▶ _Input_
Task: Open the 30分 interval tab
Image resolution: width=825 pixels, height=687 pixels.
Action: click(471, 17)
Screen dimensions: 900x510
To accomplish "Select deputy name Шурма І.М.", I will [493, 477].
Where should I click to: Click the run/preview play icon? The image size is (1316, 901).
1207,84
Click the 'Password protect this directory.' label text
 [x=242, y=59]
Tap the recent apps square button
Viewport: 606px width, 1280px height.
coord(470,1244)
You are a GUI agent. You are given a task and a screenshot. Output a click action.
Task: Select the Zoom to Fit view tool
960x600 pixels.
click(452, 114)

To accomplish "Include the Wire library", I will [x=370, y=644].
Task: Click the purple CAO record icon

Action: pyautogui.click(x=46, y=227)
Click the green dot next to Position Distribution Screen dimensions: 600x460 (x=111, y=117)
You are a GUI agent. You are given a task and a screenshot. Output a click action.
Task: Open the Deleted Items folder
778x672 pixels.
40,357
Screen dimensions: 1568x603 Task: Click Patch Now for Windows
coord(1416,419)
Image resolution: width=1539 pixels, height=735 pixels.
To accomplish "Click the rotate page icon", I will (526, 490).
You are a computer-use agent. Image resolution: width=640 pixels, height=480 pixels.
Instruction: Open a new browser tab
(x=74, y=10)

▶ _What is needed_
Copy the items from the first line down through the line containing "click(452, 114)", and shift every coordinate in the answers by adding 59 to each number. Keep all other lines unchanged.

▶ _Finished task_
Task: Open the 30分 interval tab
Image resolution: width=825 pixels, height=687 pixels.
Action: click(530, 76)
Screen dimensions: 900x510
To accomplish "Select deputy name Шурма І.М.", I will [552, 536].
Where should I click to: Click the run/preview play icon? The image size is (1316, 901).
1266,143
Click the 'Password protect this directory.' label text
 [x=301, y=118]
Tap the recent apps square button
Viewport: 606px width, 1280px height.
coord(529,1303)
You are a GUI agent. You are given a task and a screenshot. Output a click action.
Task: Select the Zoom to Fit view tool
960x600 pixels.
click(511, 173)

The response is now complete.